In connection with this exercise, I enclose my check in the amount of $             in payment of the exercise price.

 


    

 


Optionee (Signature)      Social Security Number

 


    
Please Print Name      Street Address

 


    
 
  
Date      City   State    Zip Code


Exhibit B

 

Definition of Change of Control

 

A “Change in Control” shall be deemed to have occurred if:

 

  1. any “person” is or becomes a “beneficial owner” (as defined in Rule 13d-3 under the Securities Exchange Act of 1934 (the “Act”)) directly or indirectly, of securities of United Rentals, Inc. representing 35% or more of the total voting power represented by then outstanding voting securities of United Rentals, Inc., or has the power (whether as a result of stock ownership, revocable or irrevocable proxies, contract or otherwise) or ability to elect or cause the election of directors consisting at the time of such election of a majority of the Board of Directors.

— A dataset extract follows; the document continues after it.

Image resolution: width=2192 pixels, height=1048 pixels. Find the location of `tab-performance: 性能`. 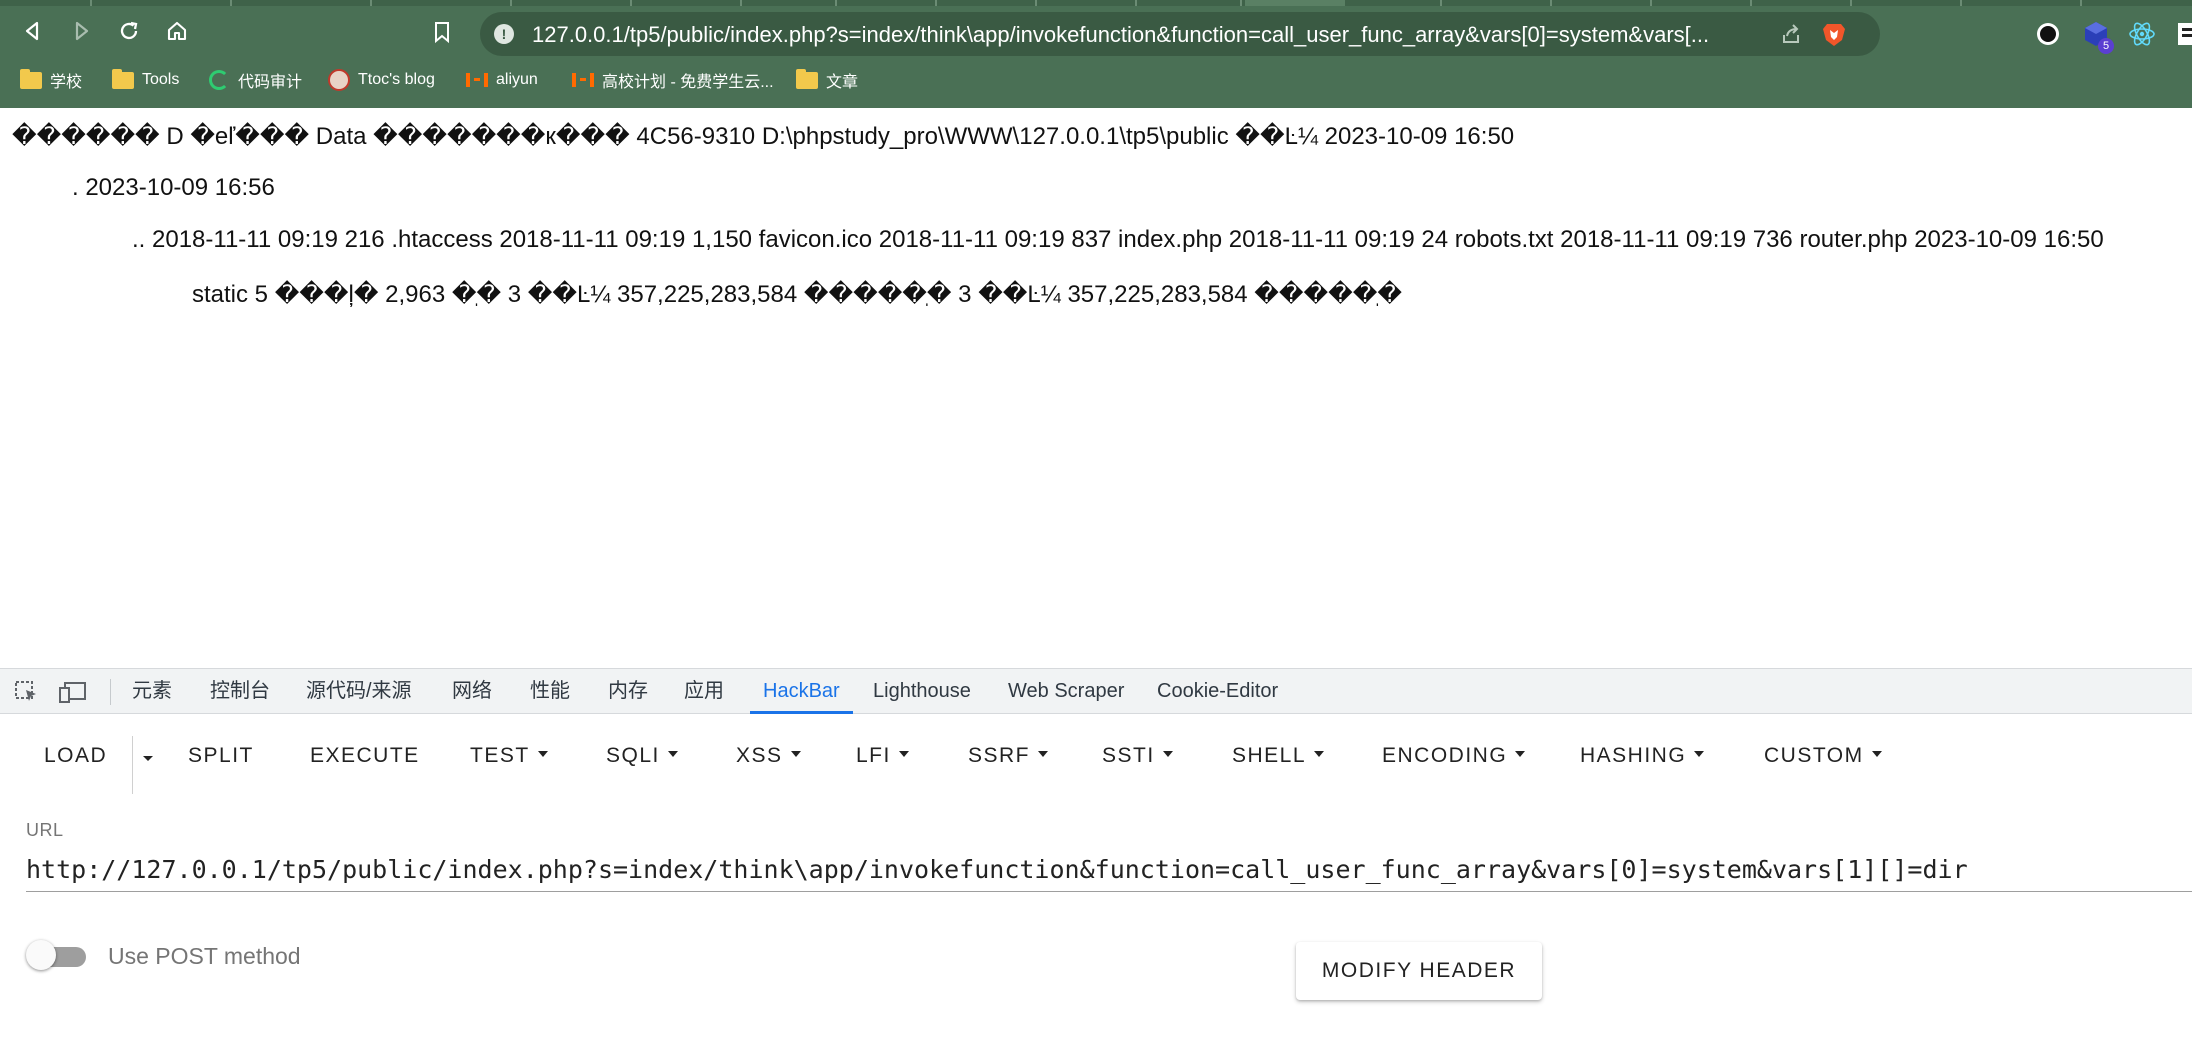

The term “persons” is defined in Section 13(d) of the Act, except that the term “person” shall not include a trustee or other fiduciary holding securities under any employee benefit plan of the Company or a corporation which is owned directly or indirectly by the stockholders of the Company in substantially the same percentage as their ownership in the Company; or

 

  2. there shall be consummated a merger of the Company, or a plan of complete liquidation of the Company, or an agreement for the sale or disposition by the Company of all or substantially all of its assets, or any other business combination of the Company with any other corporation, other than any such merger or business combination which would result in the voting securities of the Company outstanding immediately prior thereto continuing to represent (either by remaining outstanding or by being converted into voting securities of the surviving entity) at least 50% of the total voting power represented by the voting securities of the Company or such surviving entity outstanding immediately after such merger or business combination.